South Australia’s omnipotent overlords the Peregrine Corporation have doubled down on their bid to stage a hostile takeover of all things ever created.
The move comes following last week’s bid to buy all remaining competitor service stations at between $0.03 and $0.06 per share. SA’s remaining service stations’ share prices have been pushed down since the company successfully opened OTR sites within three metres of every competing service station in South Australia.
Peregrine’s chief financial officer Lardon Arancini told Adelaide Mail ‘once our offer for the last few service stations was accepted, we thought we had to raise our sights a little’.
‘We discussed a few options, one of them was opening a little cafe down in Middleton with a kind of gift shop-type thing attached, which I still think would be a prudent investment.

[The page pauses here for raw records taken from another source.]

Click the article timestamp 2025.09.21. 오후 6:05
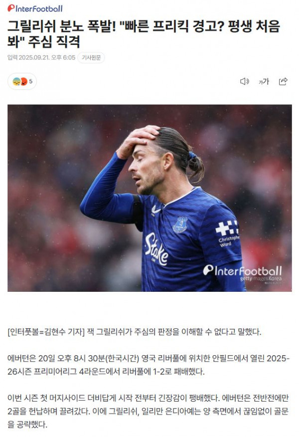The width and height of the screenshot is (299, 437). click(47, 57)
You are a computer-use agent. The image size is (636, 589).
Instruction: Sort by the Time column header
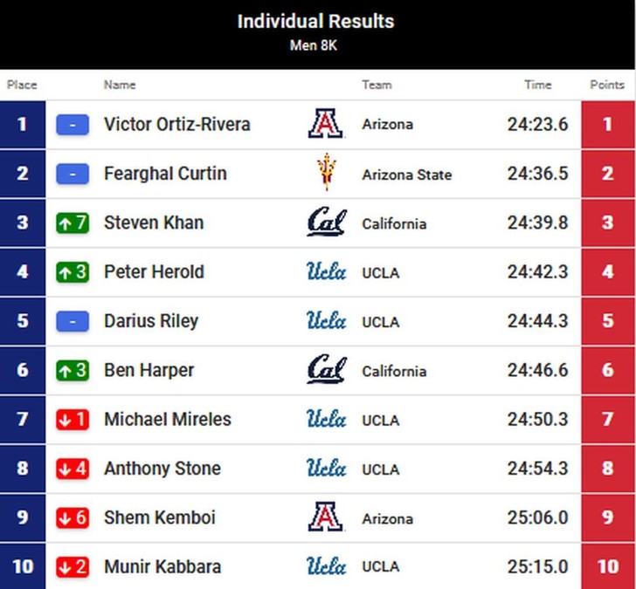coord(538,85)
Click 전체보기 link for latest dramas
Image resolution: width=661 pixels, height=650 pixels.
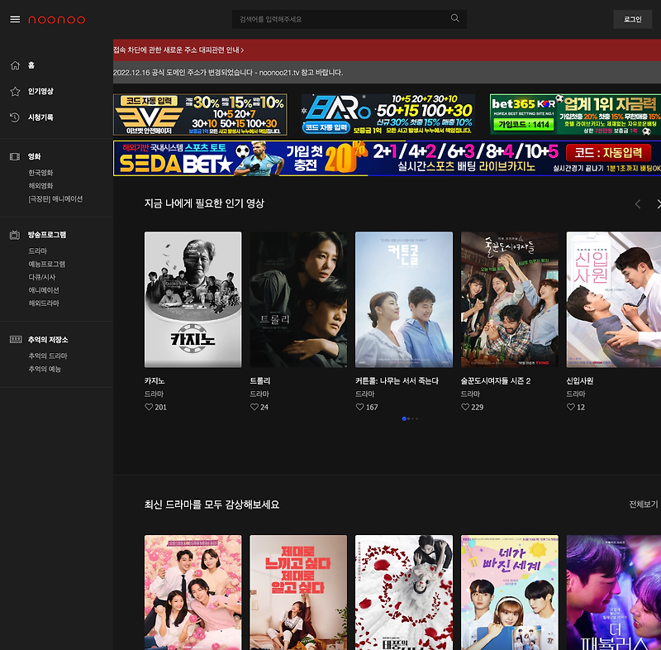click(644, 504)
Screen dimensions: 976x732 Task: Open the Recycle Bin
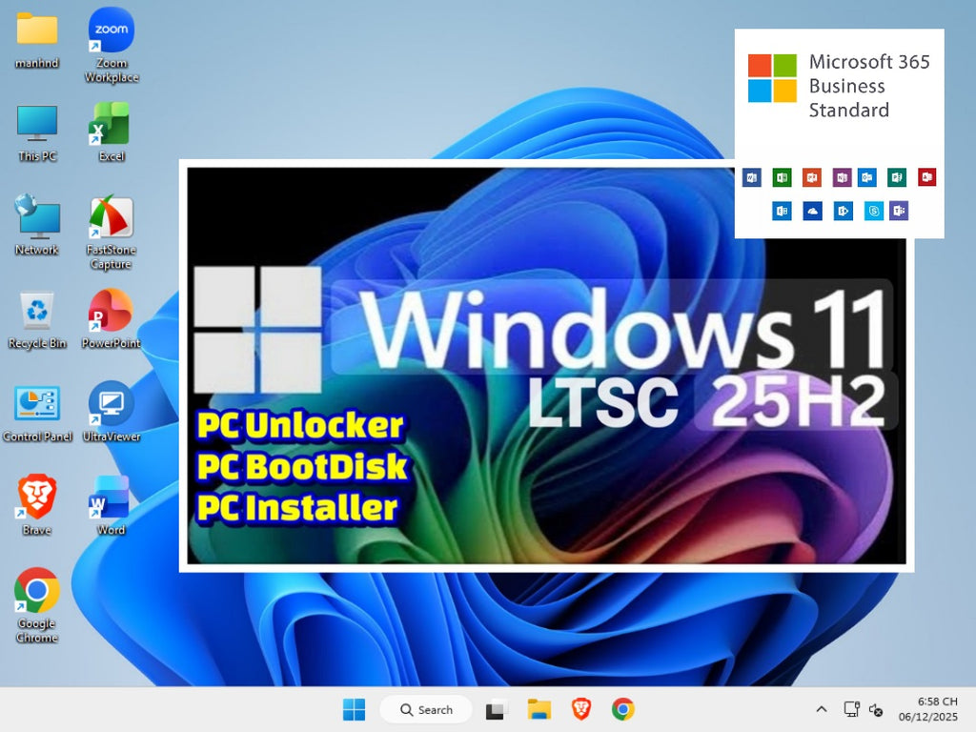tap(36, 313)
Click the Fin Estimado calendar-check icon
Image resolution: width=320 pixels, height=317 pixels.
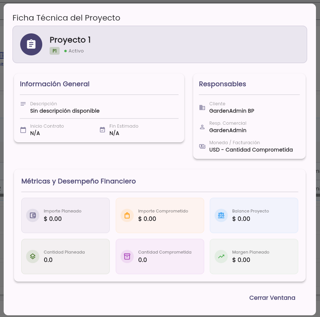click(x=102, y=130)
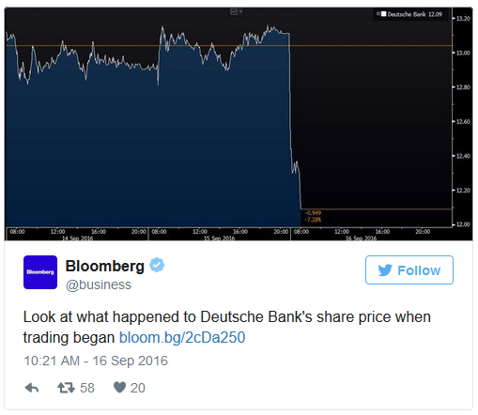
Task: Click the blue verified badge
Action: (x=157, y=265)
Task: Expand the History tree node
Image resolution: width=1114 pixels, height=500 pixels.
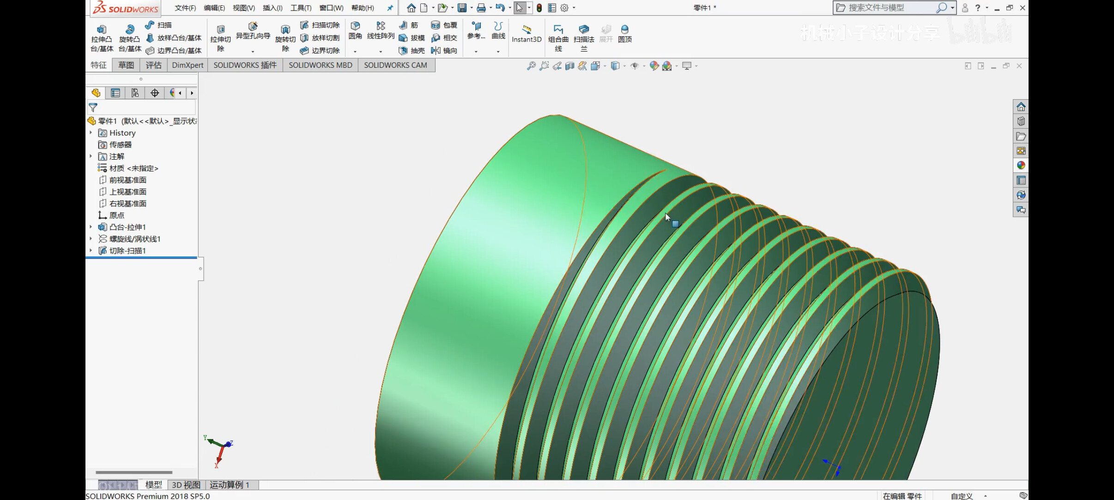Action: point(91,133)
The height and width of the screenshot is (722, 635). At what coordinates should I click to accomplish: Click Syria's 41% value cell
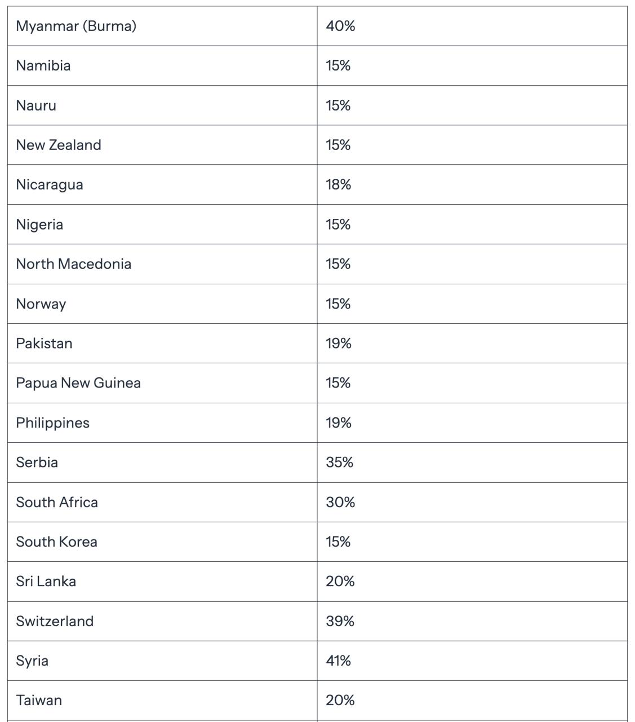click(338, 661)
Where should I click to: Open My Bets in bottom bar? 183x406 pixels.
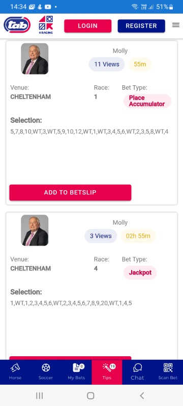tap(76, 372)
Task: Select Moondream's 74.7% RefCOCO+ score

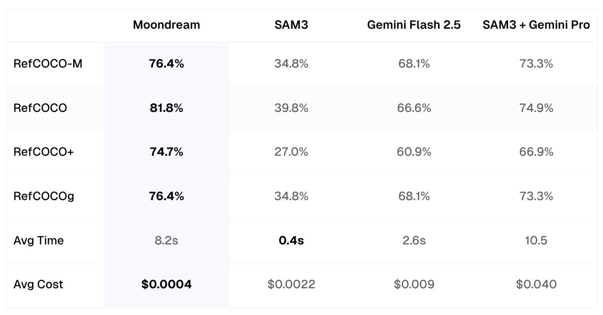Action: (166, 152)
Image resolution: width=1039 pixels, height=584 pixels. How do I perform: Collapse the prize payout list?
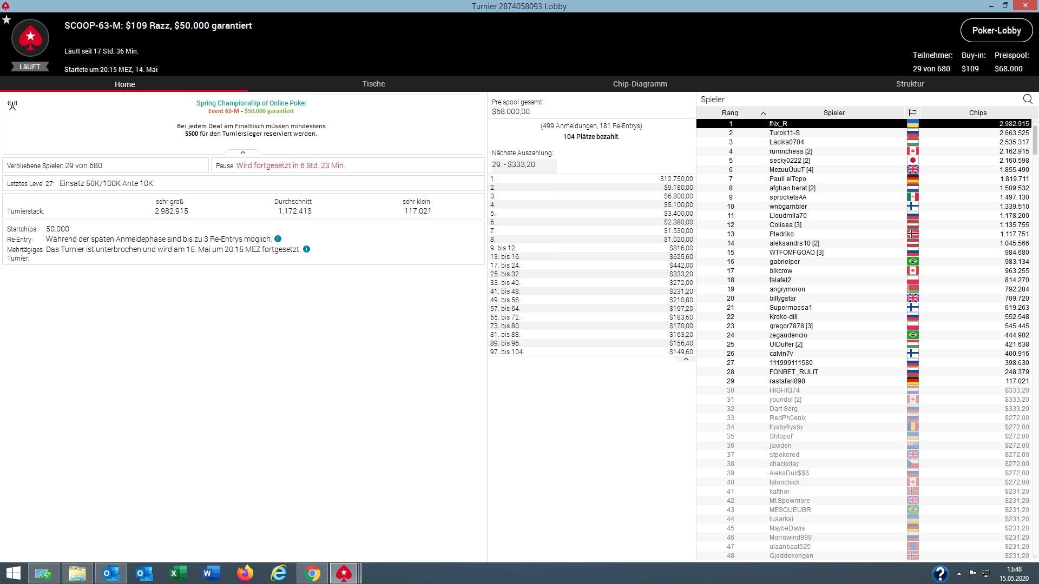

The other option that kept getting brought up was buying literally everything ever created, which some people scoffed at, but we have the capital, obviously’.
The move will see literally everything ever created fall under direct ownership of our all-powerful, benevolent gods. Some of the big ticket items in Peregrine’s sights include: the new World Trade Centre in New York, that tower thing at the end of the Brighton jetty and the exhumed corpse of deceased Formula 1 driver Ayrton Senna. Quite a coup for a business from little old Adelaide whose roots lie in a Port Road cigarette store.
It’s not just tangible items that are set to fall into Peregrine’s claws too, the eastern suburbs-based business is looking to secure ownership of all intangible things as well, including the colour orange and abstract concepts like that wistful yearning feeling that comes with seeing your ex happy with a new partner.
What great news for our majestic emperors.